[[ INFORMATION SHOWN open ]]

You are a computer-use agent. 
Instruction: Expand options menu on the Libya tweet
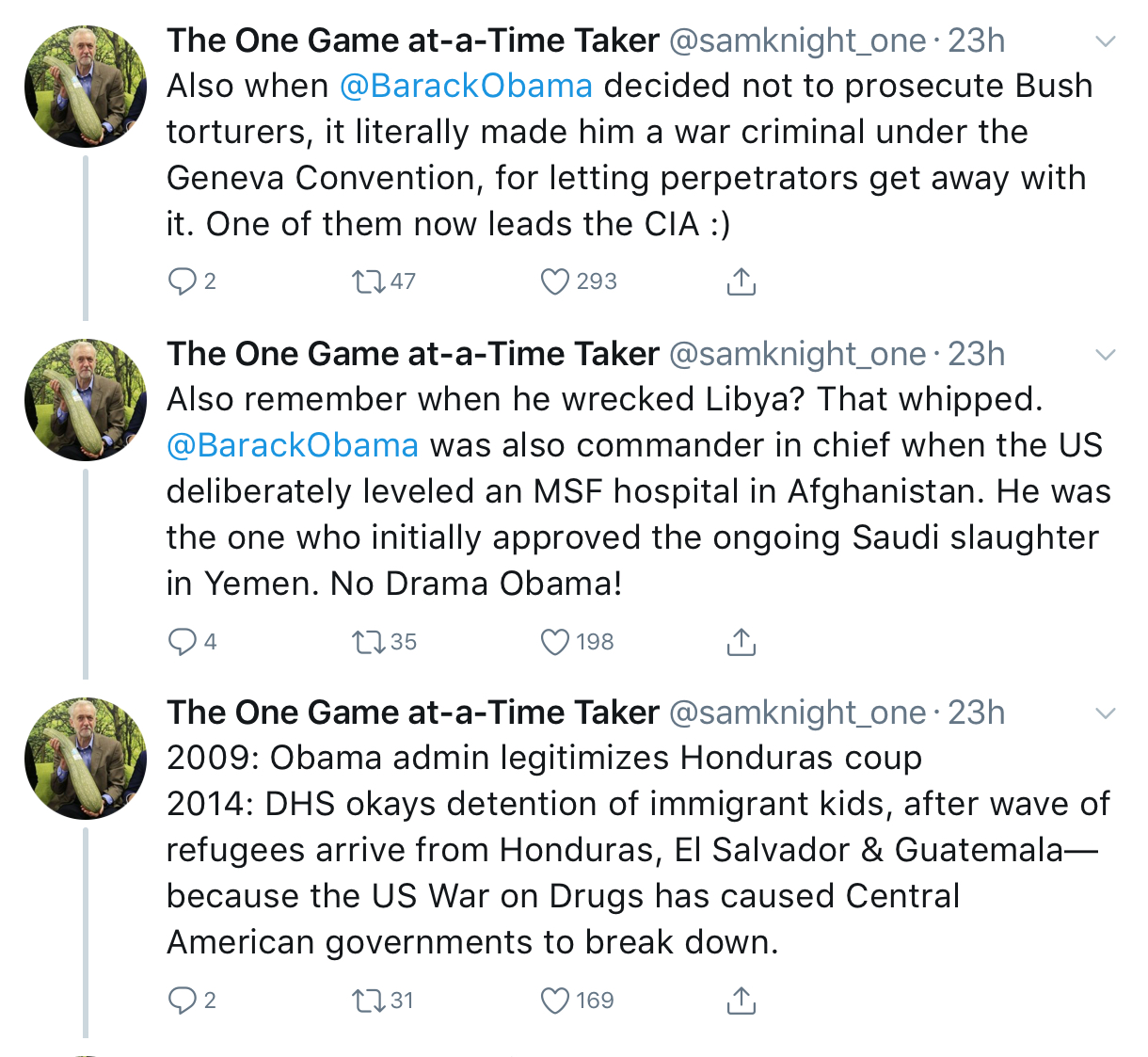coord(1107,355)
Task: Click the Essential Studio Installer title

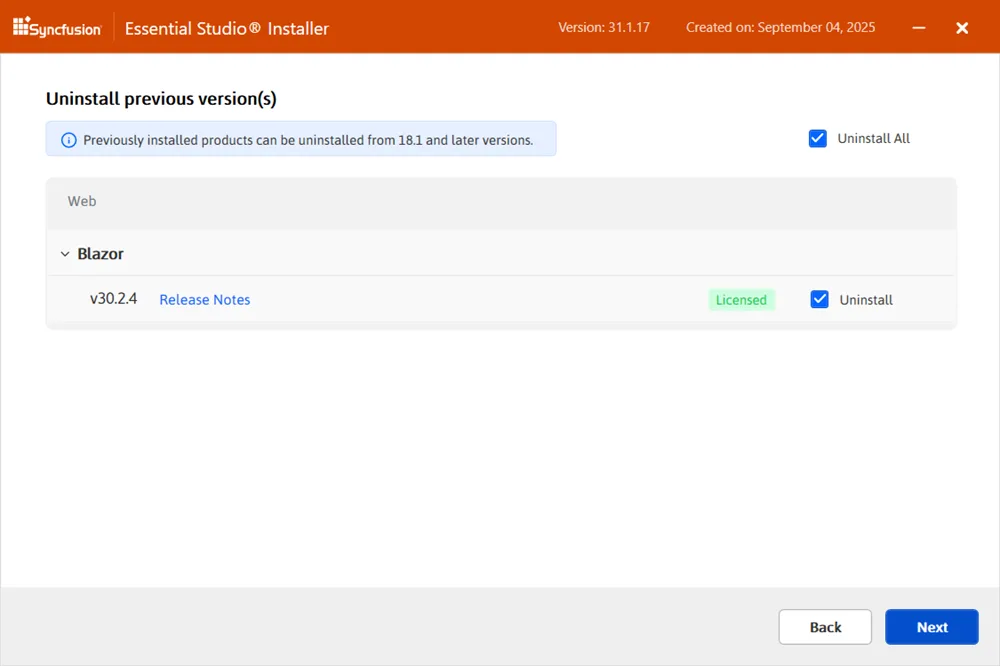Action: click(226, 28)
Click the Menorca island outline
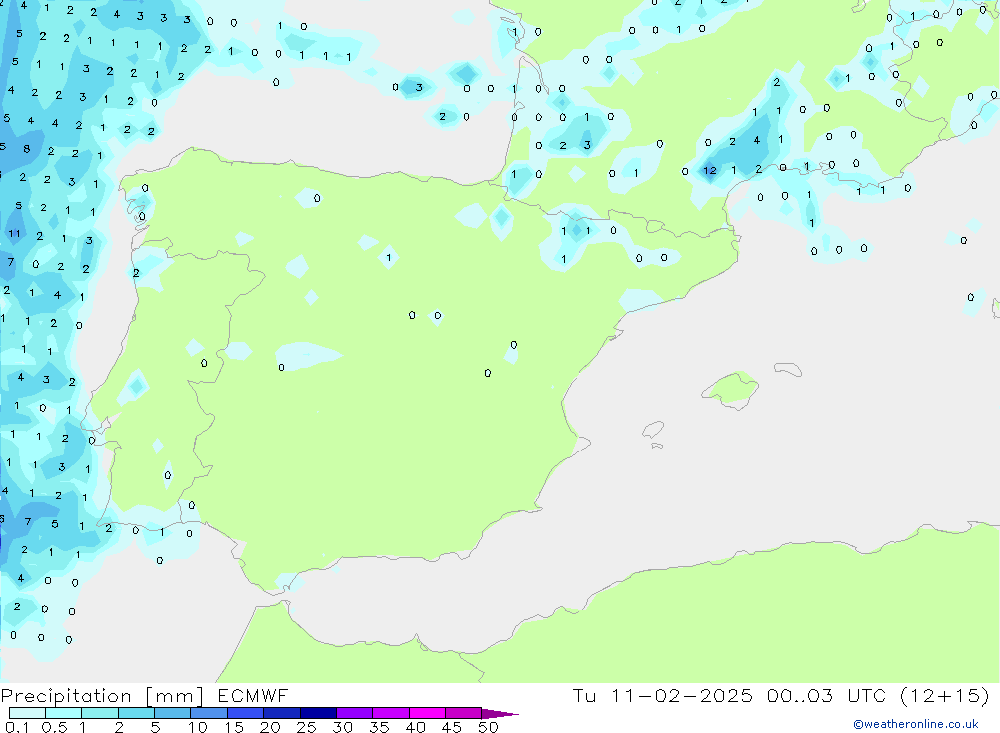The height and width of the screenshot is (733, 1000). coord(788,370)
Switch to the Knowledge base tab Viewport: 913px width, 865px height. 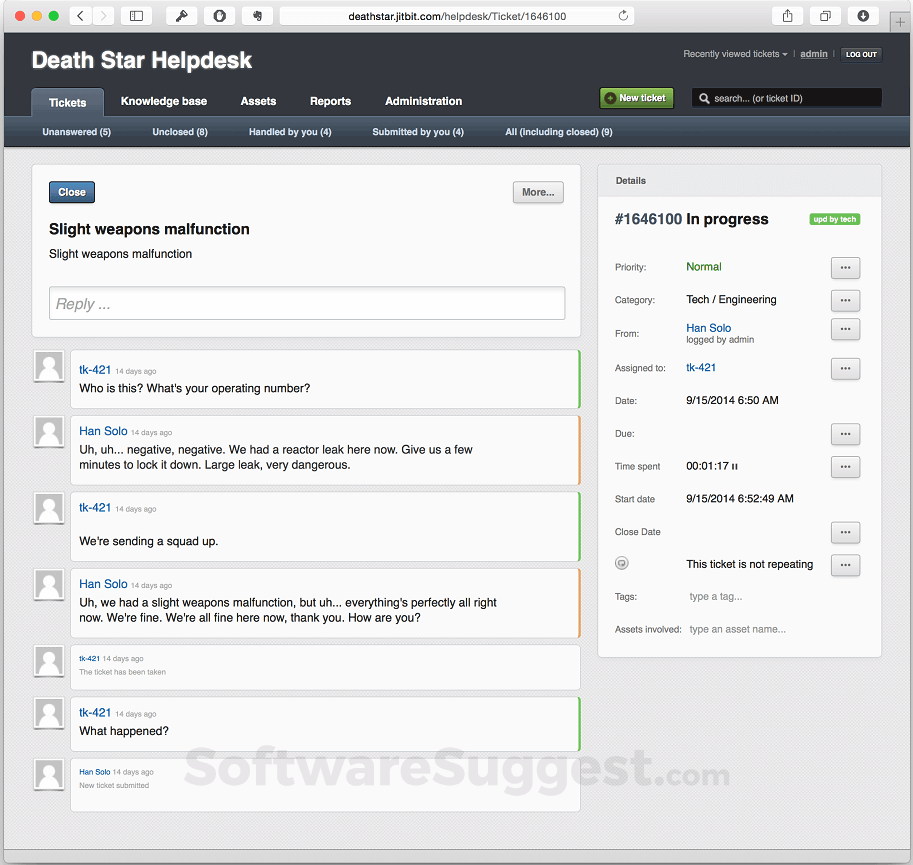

[[ INFORMATION SHOWN closed ]]

▸ **WHAT YOU SHOULD DO**: Please set down each entry word for word, without its images.

▸ **ANSWER SPACE**:
You are a computer-use agent. 
Instruction: Expand options menu on the Libya tweet
coord(1107,355)
Task: Click the Essential Studio Installer title

Action: click(226, 28)
Click the Menorca island outline
The height and width of the screenshot is (733, 1000). coord(788,370)
Switch to the Knowledge base tab Viewport: 913px width, 865px height. 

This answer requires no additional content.